Women in farming gathered to hear the latest on water issues at Blighty in November.
The Women in Water event attracted a broad demographic and groups included farmers’ wives, farmers’ daughters, women who used to work on farms and other women involved in the community.
Event organiser Hayley Pubrick said she was not expecting such a big turnout but the numbers were a clear indication that women wanted more information about water issues.
‘‘Water is a commodity now, because it’s so scarce,’’ Ms Pubrick said.
She said a lot of women missed out on the complex information and discussions about water due to other work and family commitments.
‘‘We want to understand the basics so when we delve into water politics it’s not so confronting.’’
Ms Pubrick said the negativity surrounding the NSW catchment needed to be clarified, and even in challenging times, the interest showed women still loved agriculture and rural life.
Six presentations, including four from women, covered a range of topics including how water is stored, how it is shared across the states, trading rules, environmental water management and market behaviour.
All presentations encouraged women to seek the information available from organisations’ websites and engage with industry meetings.

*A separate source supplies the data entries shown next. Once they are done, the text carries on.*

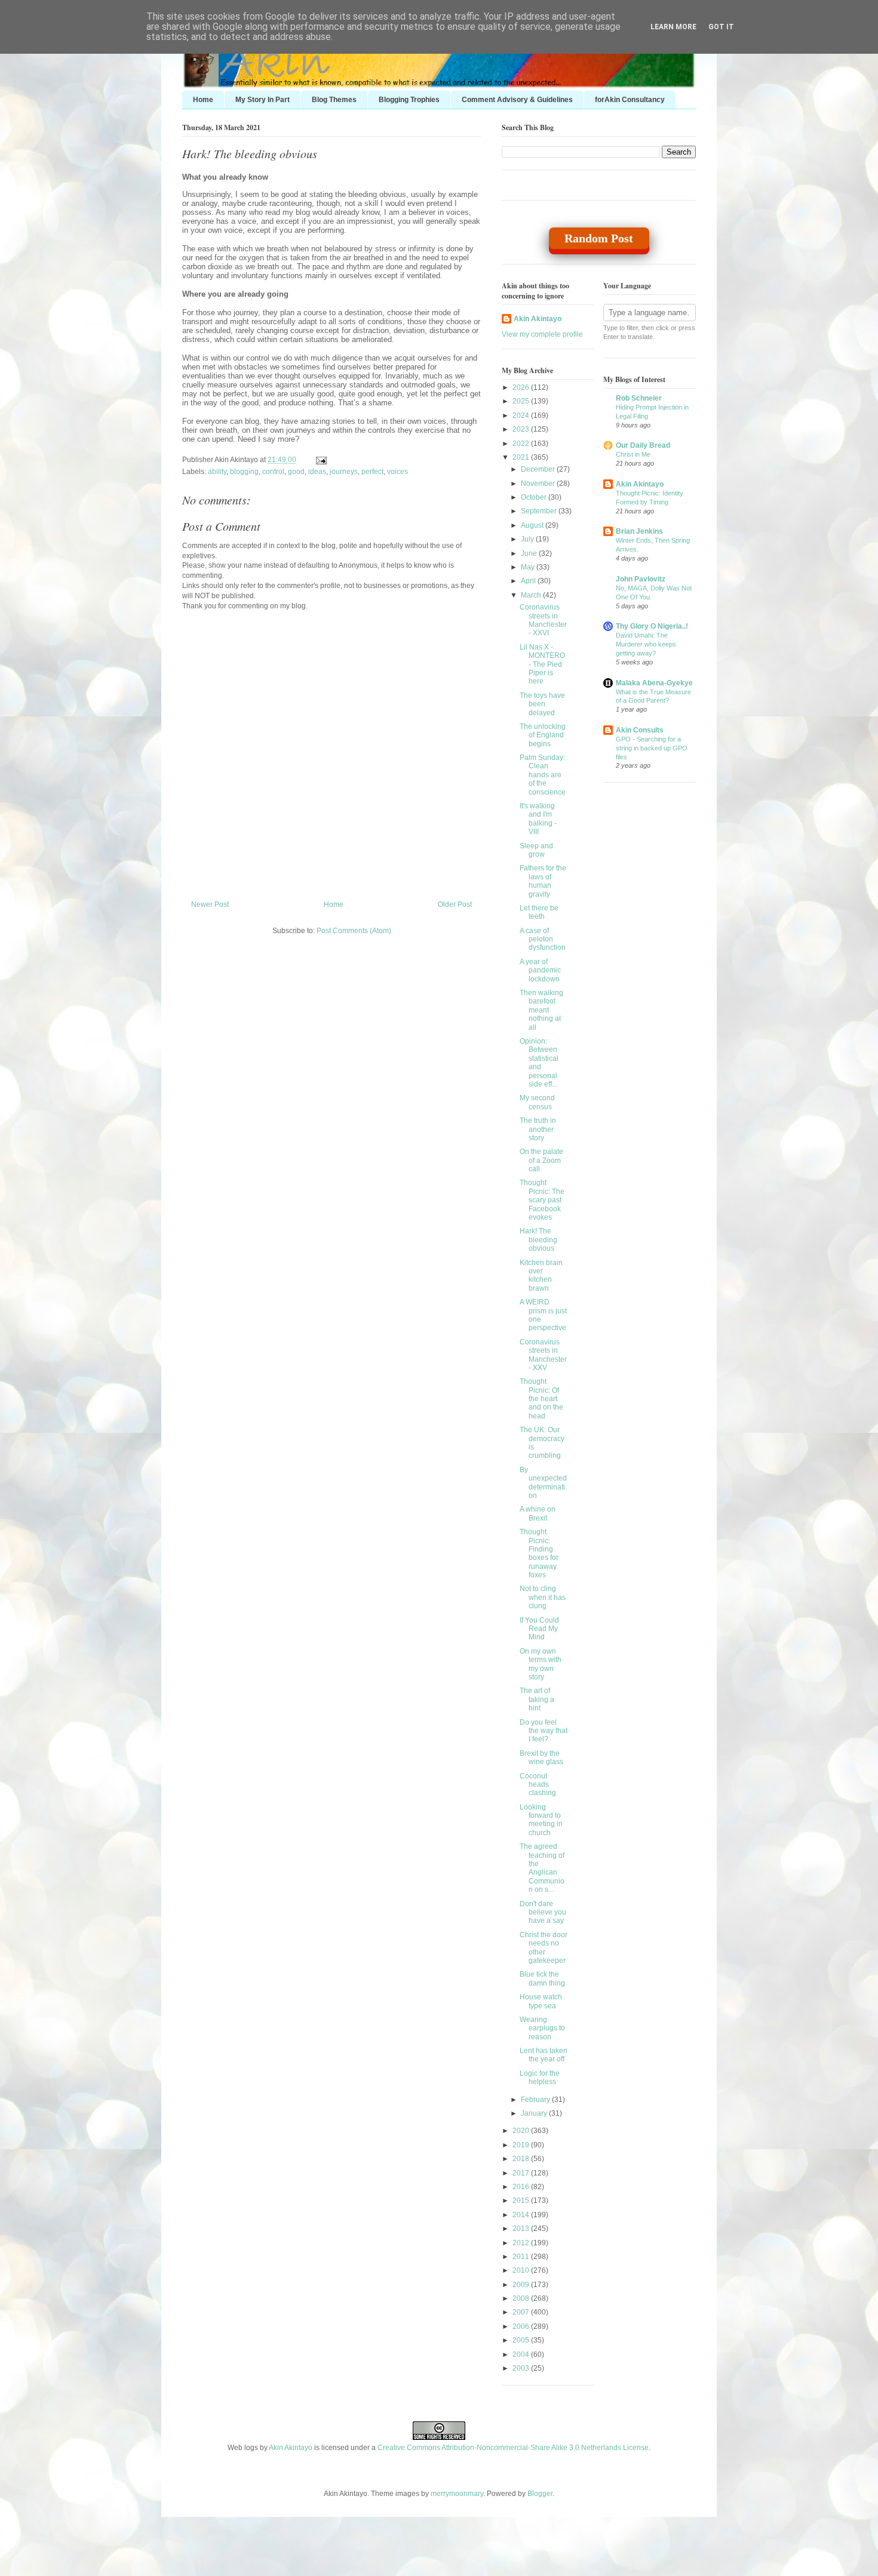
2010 (521, 2270)
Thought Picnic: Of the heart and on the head (541, 1398)
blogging (244, 471)
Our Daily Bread (643, 445)
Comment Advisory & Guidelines (517, 100)
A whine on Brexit (537, 1513)
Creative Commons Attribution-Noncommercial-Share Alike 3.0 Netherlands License (513, 2447)
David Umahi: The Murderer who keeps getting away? (646, 644)
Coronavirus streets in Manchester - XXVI (543, 620)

The final presentation focused on the importance of mental health, with farmer and representative from Riverina Bluebell, Chris Wilson, captivating the audience with an open discussion about his personal battle with depression.

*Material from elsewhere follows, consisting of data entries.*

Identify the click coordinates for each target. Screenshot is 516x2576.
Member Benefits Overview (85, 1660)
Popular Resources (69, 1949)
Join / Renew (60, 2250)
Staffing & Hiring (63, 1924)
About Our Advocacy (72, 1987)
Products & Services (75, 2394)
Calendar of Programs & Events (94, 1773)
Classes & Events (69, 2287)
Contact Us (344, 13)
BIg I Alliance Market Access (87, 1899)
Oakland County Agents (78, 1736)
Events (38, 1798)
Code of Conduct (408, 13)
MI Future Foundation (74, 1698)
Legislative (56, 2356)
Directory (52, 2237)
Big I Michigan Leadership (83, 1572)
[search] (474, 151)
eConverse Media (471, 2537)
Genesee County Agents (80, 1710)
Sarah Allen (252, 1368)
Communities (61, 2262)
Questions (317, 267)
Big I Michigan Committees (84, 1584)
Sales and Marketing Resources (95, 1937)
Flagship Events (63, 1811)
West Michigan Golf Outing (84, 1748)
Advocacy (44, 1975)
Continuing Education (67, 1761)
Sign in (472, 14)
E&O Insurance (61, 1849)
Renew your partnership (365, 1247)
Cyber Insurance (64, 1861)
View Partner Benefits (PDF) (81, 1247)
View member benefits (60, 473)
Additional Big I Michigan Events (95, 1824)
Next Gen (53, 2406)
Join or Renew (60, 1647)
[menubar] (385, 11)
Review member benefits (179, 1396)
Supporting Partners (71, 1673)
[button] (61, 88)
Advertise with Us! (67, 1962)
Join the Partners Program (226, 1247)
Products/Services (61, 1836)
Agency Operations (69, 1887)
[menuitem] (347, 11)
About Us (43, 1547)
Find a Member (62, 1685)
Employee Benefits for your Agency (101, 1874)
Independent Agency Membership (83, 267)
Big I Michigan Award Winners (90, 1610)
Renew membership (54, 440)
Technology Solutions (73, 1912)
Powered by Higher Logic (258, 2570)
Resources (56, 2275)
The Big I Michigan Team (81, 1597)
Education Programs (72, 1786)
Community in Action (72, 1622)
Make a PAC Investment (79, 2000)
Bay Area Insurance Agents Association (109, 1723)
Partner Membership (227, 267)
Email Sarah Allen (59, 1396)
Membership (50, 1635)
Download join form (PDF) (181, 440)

‘‘Mental health is just as important as physical health,’’ Mr Wilson reminded the crowd.
After sharing the story of losing his younger brother in a farm accident when he was in his 20s, Mr Wilson talked about his struggle with depression and how it affected his life, including his productivity on the farm.
He talked about how his resilience was eroded and his struggles to cope, especially when the drought hit.
Mr Wilson encouraged the women to look after their mental health and not be afraid to talk about it with husbands, fathers, brothers and other men they know in the farming community.
‘‘Mental illness is nothing to be ashamed about — it’s just a shame to do nothing about it.’’
Riverina Bluebell, a not-for-profit group based in Wagga Wagga, is committed to improving the lives of those affected by mental illness.